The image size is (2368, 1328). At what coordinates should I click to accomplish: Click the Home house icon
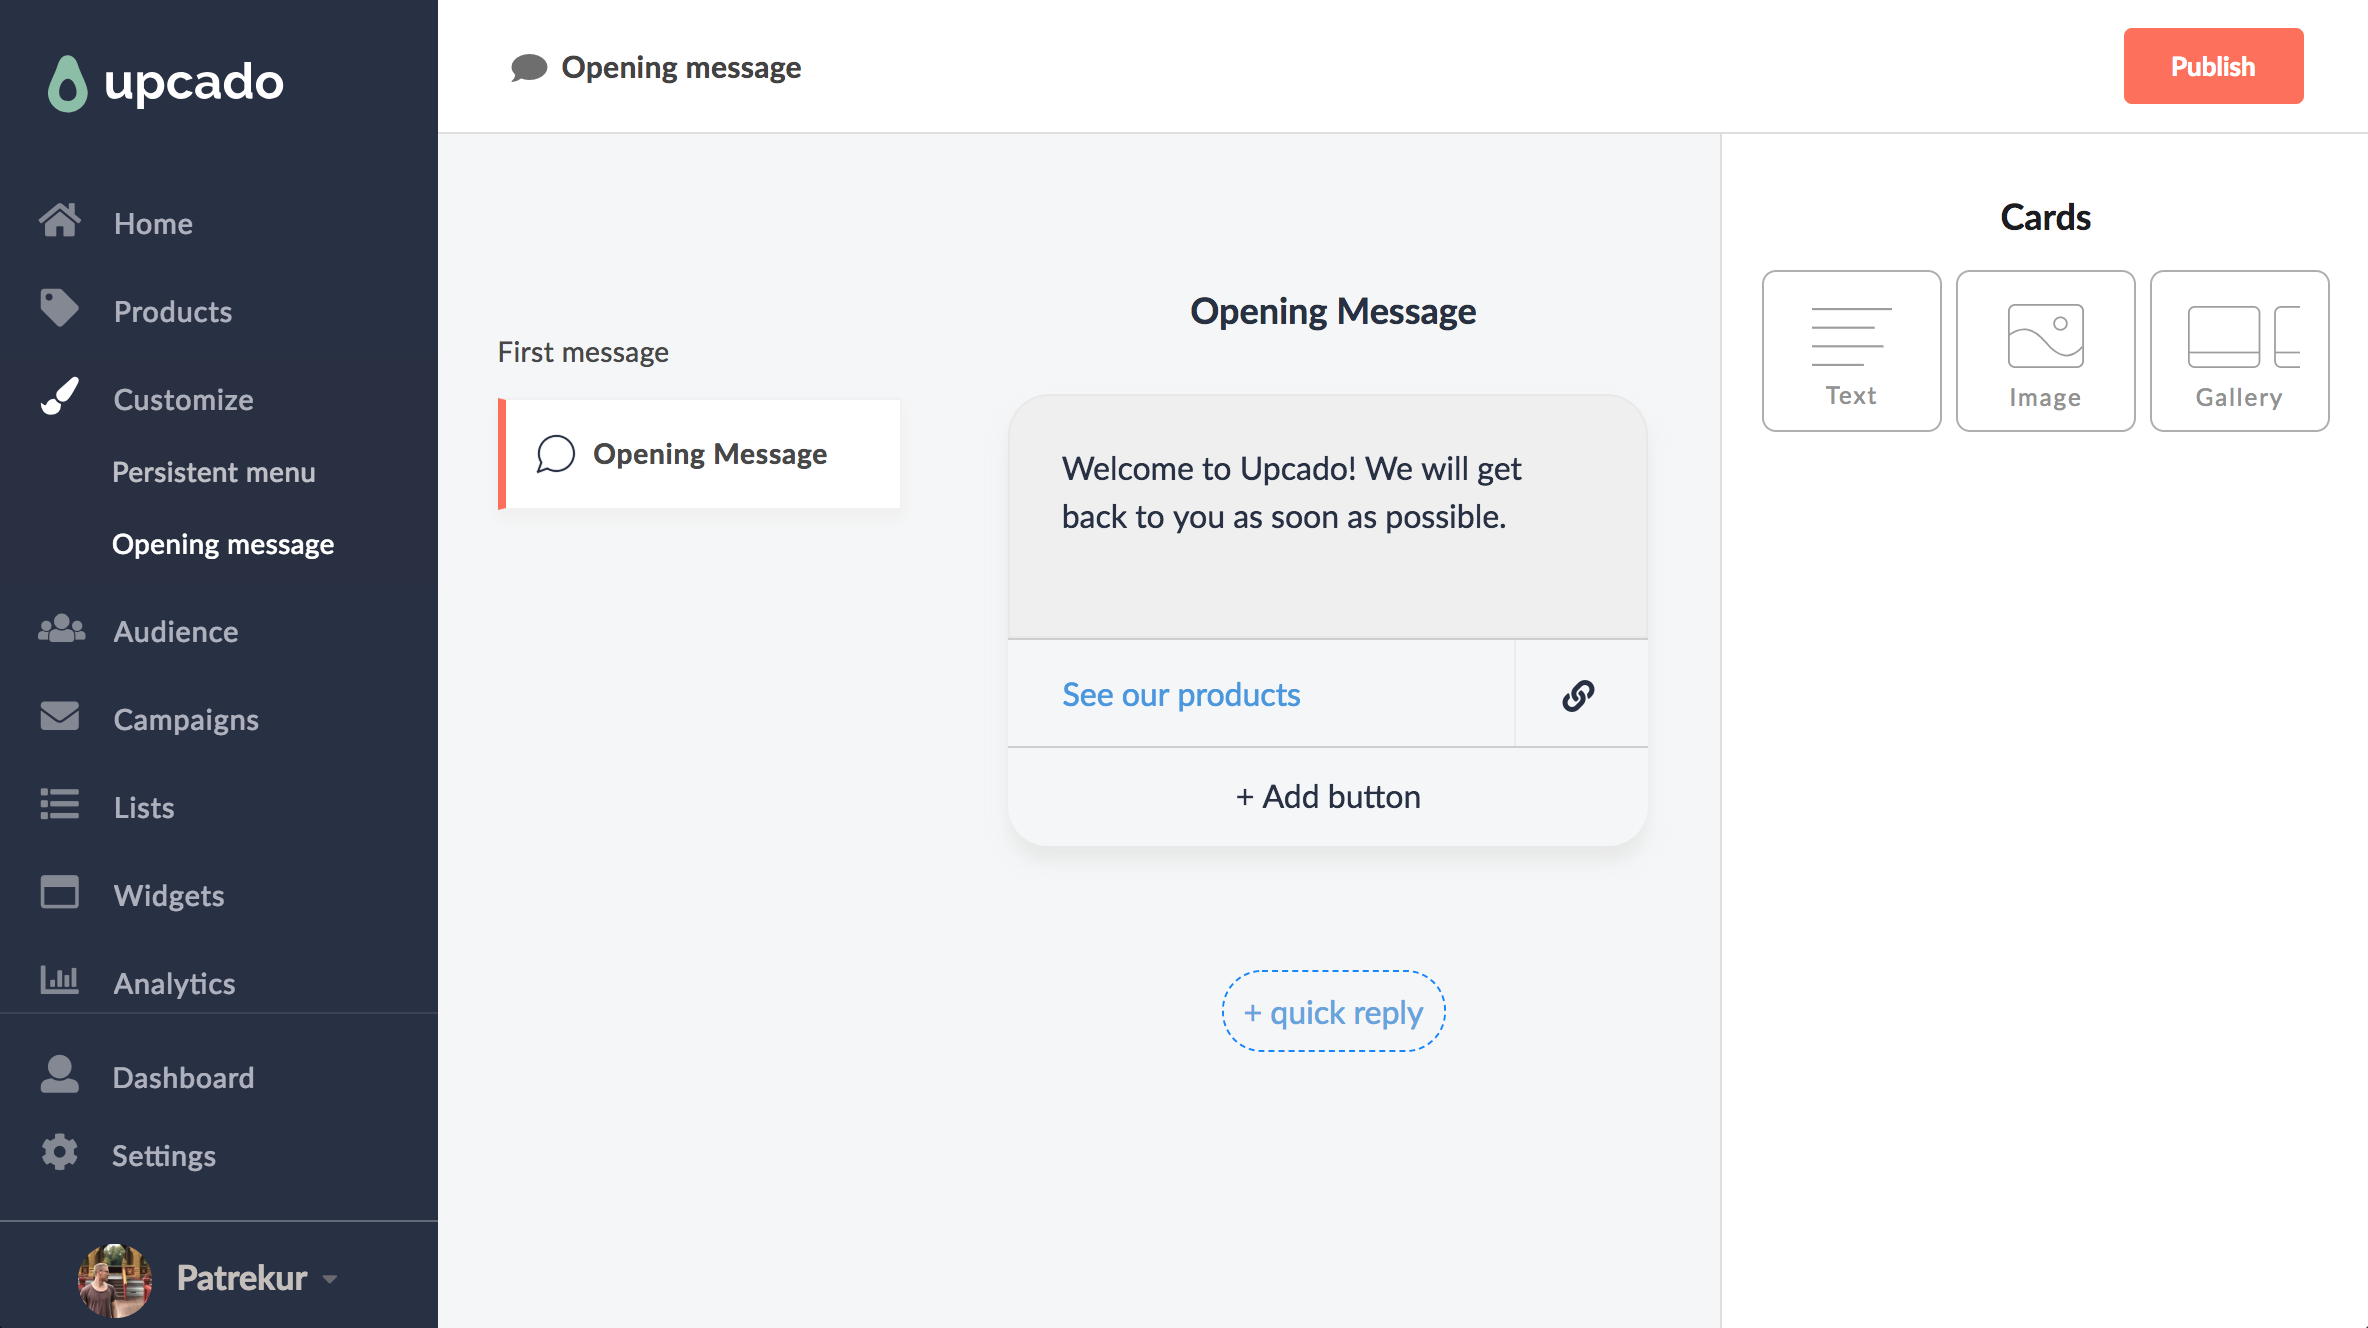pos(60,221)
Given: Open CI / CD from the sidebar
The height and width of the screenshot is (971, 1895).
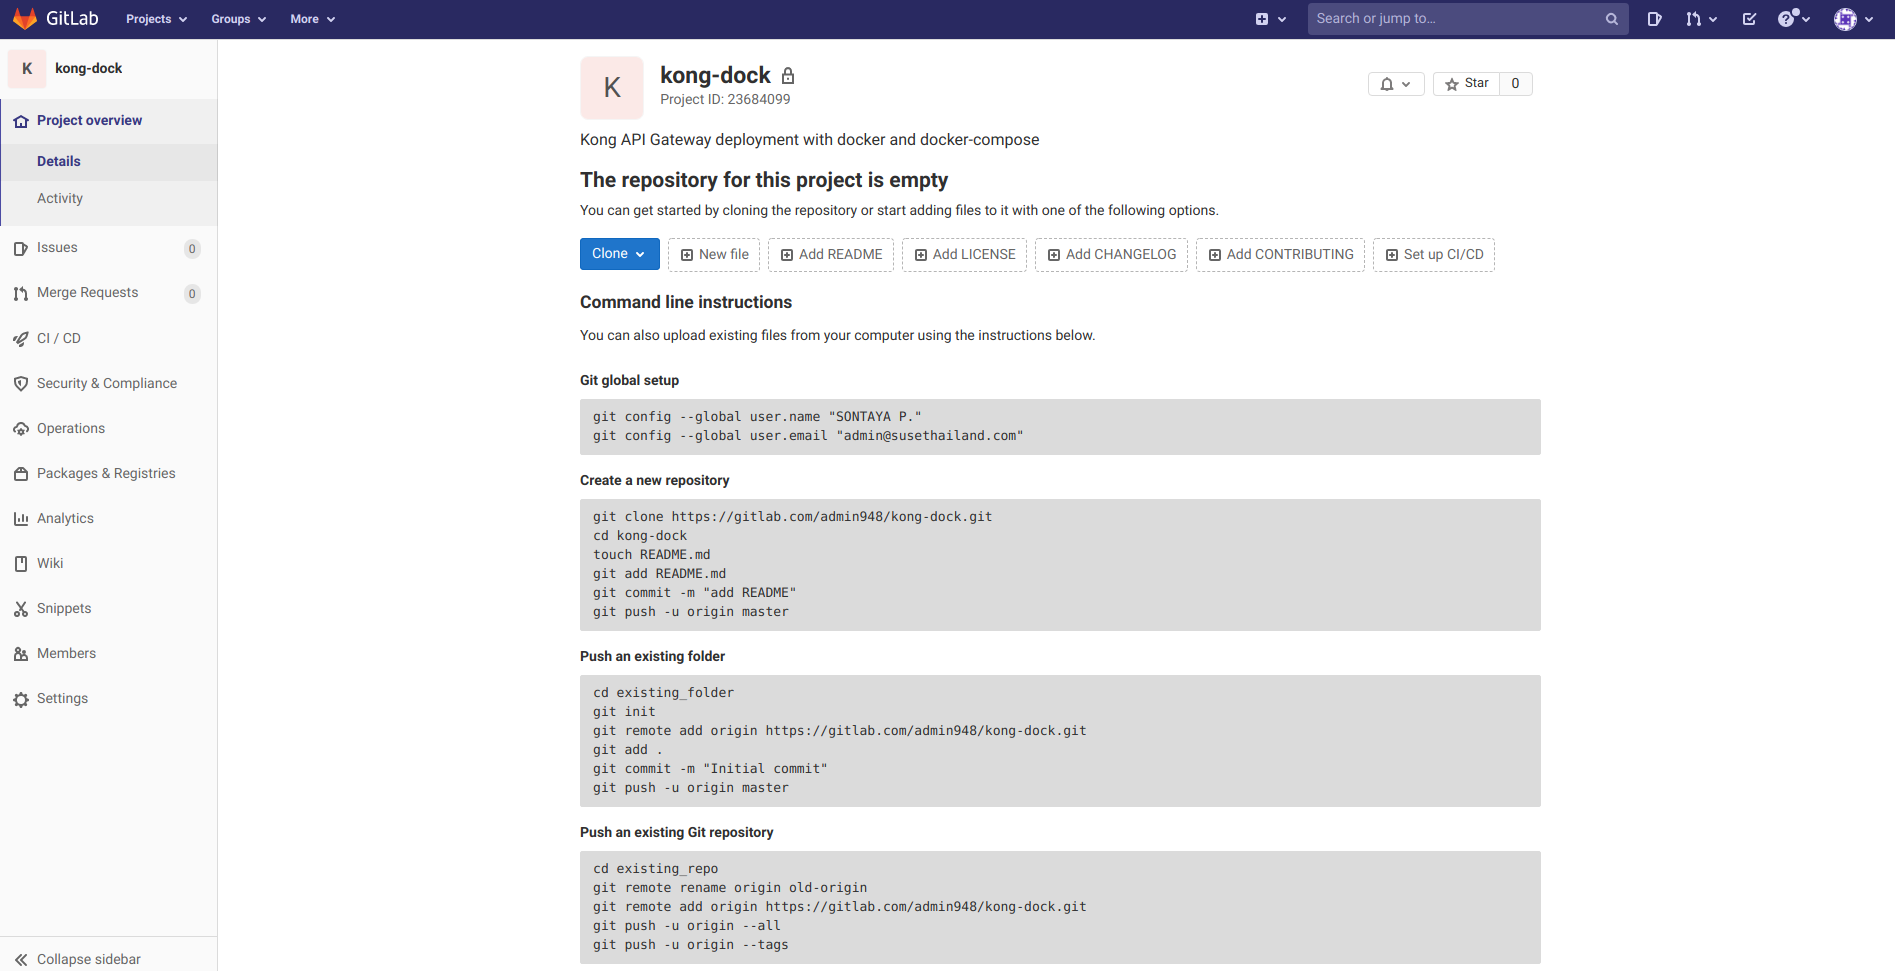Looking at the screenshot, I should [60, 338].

____________________

→ **Problem statement**
When you copy the entries, keep every word exactly as it stands and drop any pictures.

→ **Exercise result**
The image size is (2368, 1328). At what coordinates should I click to accomplish: Click the Home house icon
pos(60,221)
Given: Open CI / CD from the sidebar
The height and width of the screenshot is (971, 1895).
Looking at the screenshot, I should [60, 338].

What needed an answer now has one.